Bruce Craven is a member of the Columbia Business School Executive Education faculty in New York City. In addition to directing and teaching in a variety of executive programs, he teaches graduate business students his popular elective Leadership Through Fiction. His book Win or Die: Leadership Secrets from Game of Thrones, was published in March 2019 by Thomas Dunne Books, an imprint of St. Martin’s Press. The book is currently being translated into Russian and Turkish. He wrote the novel Fast Sofa (1993) which was published in Japanese and German. He also co-wrote the script for the film adaptation, starring Jennifer Tilly, Jake Busey and Crispin Glover. His collection of poetry, Buena Suerte in Red Glitter was published by Red Dirt Press. He lives with his wife and two sons in the Coachella Valley in California.
Bee Spears Talks Illicit Substances
“No snow, no show.” Seventies slang, but in ’69, rural
Tennessee was all about speed, weed, booze. “Peyton Place.
that’s what happens with whiskey & amphetamines.” Mural
of venues as the band burned miles. Spears, the bassist,
said the Ridgetop place was “wild as hell.” Mailbox read:
“Willie Nelson and Many Others.” It was a commune,
before the honky-tonks heard the term hippy said
about locals. Bee learned to play the tunes
on a steep curve: twenty-eight gigs, twenty-eight nights.
“I snapped real quick that Willie plays bass lines
on his guitar.” Bee backed him low. Lucky Strikes
were still Will’s three-pack habit, and now weed. Nine-
teen, Bee was hired delivering mota to the band.

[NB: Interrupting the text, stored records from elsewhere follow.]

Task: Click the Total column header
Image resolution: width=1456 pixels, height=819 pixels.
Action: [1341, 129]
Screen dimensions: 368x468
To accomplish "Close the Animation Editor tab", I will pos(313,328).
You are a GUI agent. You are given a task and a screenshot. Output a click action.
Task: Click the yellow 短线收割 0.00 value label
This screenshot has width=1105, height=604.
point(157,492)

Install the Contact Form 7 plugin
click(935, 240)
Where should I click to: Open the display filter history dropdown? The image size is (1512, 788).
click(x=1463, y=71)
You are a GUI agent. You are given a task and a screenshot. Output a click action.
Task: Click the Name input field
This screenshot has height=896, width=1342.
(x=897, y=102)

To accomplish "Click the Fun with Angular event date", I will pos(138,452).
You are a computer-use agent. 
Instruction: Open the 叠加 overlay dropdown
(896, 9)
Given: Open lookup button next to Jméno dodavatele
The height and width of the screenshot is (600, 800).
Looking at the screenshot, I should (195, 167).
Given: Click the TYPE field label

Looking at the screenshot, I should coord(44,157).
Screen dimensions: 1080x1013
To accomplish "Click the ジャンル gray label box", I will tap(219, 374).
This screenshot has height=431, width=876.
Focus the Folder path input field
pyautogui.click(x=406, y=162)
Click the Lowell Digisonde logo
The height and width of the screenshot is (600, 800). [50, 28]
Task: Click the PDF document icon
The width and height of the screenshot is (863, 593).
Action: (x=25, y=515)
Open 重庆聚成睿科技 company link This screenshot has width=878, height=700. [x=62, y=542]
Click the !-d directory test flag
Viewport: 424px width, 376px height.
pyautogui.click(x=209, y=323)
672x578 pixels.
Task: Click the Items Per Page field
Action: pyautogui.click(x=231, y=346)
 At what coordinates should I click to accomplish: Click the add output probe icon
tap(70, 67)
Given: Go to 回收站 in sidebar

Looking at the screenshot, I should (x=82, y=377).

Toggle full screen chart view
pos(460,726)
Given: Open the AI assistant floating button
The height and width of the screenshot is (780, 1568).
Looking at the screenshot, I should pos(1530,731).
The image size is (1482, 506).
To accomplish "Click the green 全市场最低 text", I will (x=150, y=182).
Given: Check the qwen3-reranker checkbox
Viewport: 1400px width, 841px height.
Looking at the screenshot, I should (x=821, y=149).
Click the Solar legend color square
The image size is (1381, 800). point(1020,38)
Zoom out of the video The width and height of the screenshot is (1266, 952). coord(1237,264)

Then coke hit. Will: “You’re wired, you’re fired.” Shotgun’s drug stand.
Dred Scott
Part One: SCOTUS & Freedom
Fred Douglass voted for a Republican,
John C. Fremont. His vote supported more
pragmatic views, like free soilism. Veteran
of the battle for freedom, Douglass knew war
might happen, also knew the Radical
Abolitionist Party’s overly firm stance,
while right, could lose the 1856 Electoral
College struggle. He thought Fremont’s chance
against Buchanan, the Democrat, Slave
Power fan, might prevail. Fremont lost. Hope
cratered when the Supreme Court gave Dred Scott
and all black Americans up. The scope
of Chief Justice Taney’s ruling was clear:
blacks were inferior. Their future? Fear.
Christian Property
Part Two — The Shape of a Heart
“My poor mother,” Douglass wrote, like many
other slave women: she had children,
but no family. She could be lawfully
sold off or raped, and not live within
a distance to visit or protect,
teach or love the child she created. Legal
sales could steal a husband. Owners select
to beat and abuse her. The child? Her meager
hope might be to walk all night once a year
and surprise her son with a small sweet cake.
Harriet dying at Holm Hill, the sheer
suffering to Fred. No chance to make
his way to visit. “No striking words of
hers treasured up.” He ached for her love.